Monday, March 16, 2009
March is a time of drips and puddles as shimmering ponds appear in the low-lying areas where grass lay dormant in winter and grew thick in the summer. The spring rains cause creeks to swell and triple their size and chunks of ice imitate melting cubes in a glass of lemonade. But the month which straddles winter and spring, begins with bitter winds and bursts of snow that continue to grip the northern regions. Yet March can also be blessed with days when warm winds blow and we have faith the spring thaw will arrive and the winter winds will lose their punch.
March winds continue to blow, even when the temperature edges above 40 and jackets were unzipped but left on for fear of a parental scolding about “catching your death of pneumonia.” It is impossible not to feel one’s blood running swiftly like sap in the trees as the biting wind harkens back to youthful springs.
The older we get the stronger the wind gets, and it’s always in our face, but forget not the earthly delights of feeling your bare feet in the cool spring grass as the March winds play with your hair, blowing puffs and strands in a wild disarray around your head.
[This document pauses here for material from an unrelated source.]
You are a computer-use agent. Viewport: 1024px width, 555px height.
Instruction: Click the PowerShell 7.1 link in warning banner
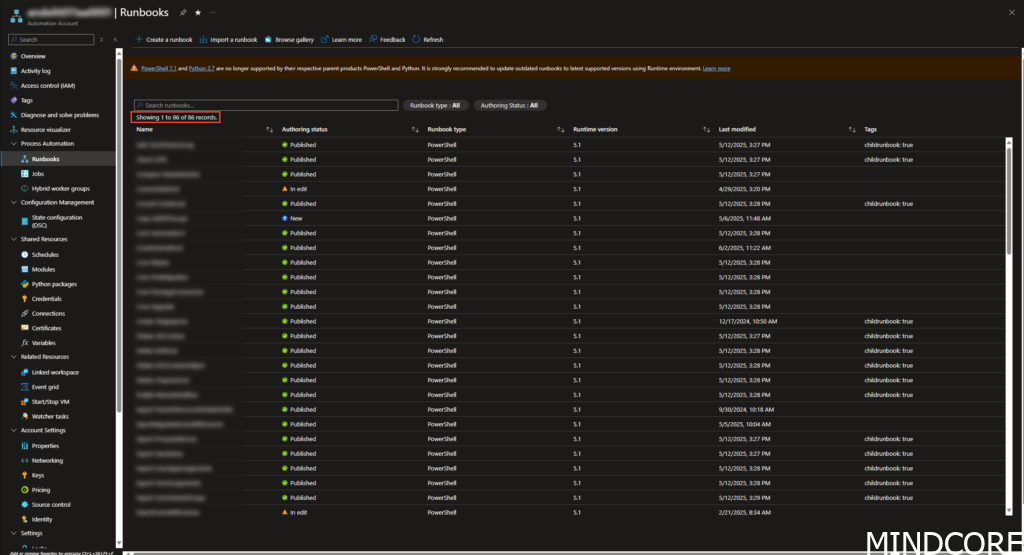pyautogui.click(x=158, y=69)
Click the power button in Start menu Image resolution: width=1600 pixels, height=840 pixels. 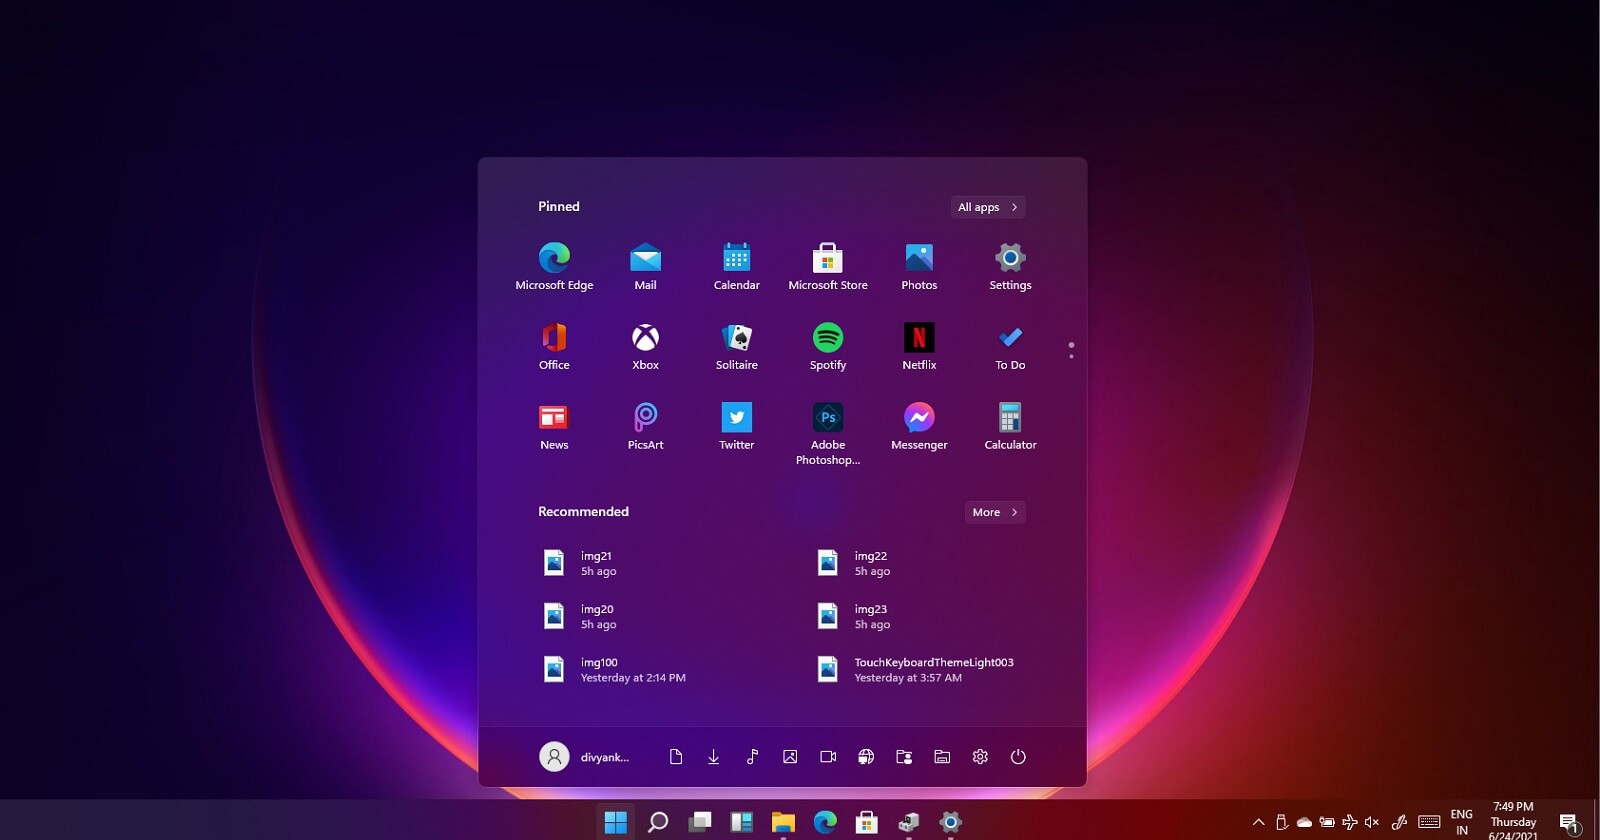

When a great wind is blowing, it gives you either vivid imagination or a nagging headache.
Botanists say trees need the powerful March winds to flex their trunks and branches, so the sap is drawn up to nourish the budding leaves. Who was it that said, “When the trees bow down their heads, the wind is passing by?” Perhaps we need the gales of life in the same way, though we dislike enduring them. It is an all too human frailty to suppose a favorable wind will blow forever.
When the March winds blow in like a lion, I always worry for the daffodils as they begin poking their green tips through the cold crust of soil and start opening their yellow heads. Will they survive the force of the wind, or will they bend in compliance to the greater blowing power? I have found, no matter the strength of the blowing March winds, the daffodils survive the onslaught of gale and hale, and live to hold their heads up high.
Children love the March winds, all the better to fly a kite. The same winds which blow the birds about the sky are also the ones which toss the kites so high. Flipping and swirling with no care of its own, the winds cruise on with a mind of their own as if trying to make a last curtain call from the bitter to sweet.
So if the March winds come in like a lion, the old wives will tell you, it should go out like a lamb. Winter has past and spring sunshine begins to glow, sending a welcome as birds begin to chatter and flowers begin to bloom. Gone is the pearly snow and icy crystals, the Earth has started to warm and a new song is on the breeze. A time for rebirth and renewal, fresh starts and clean slates, a new picture of what the March winds mean to me.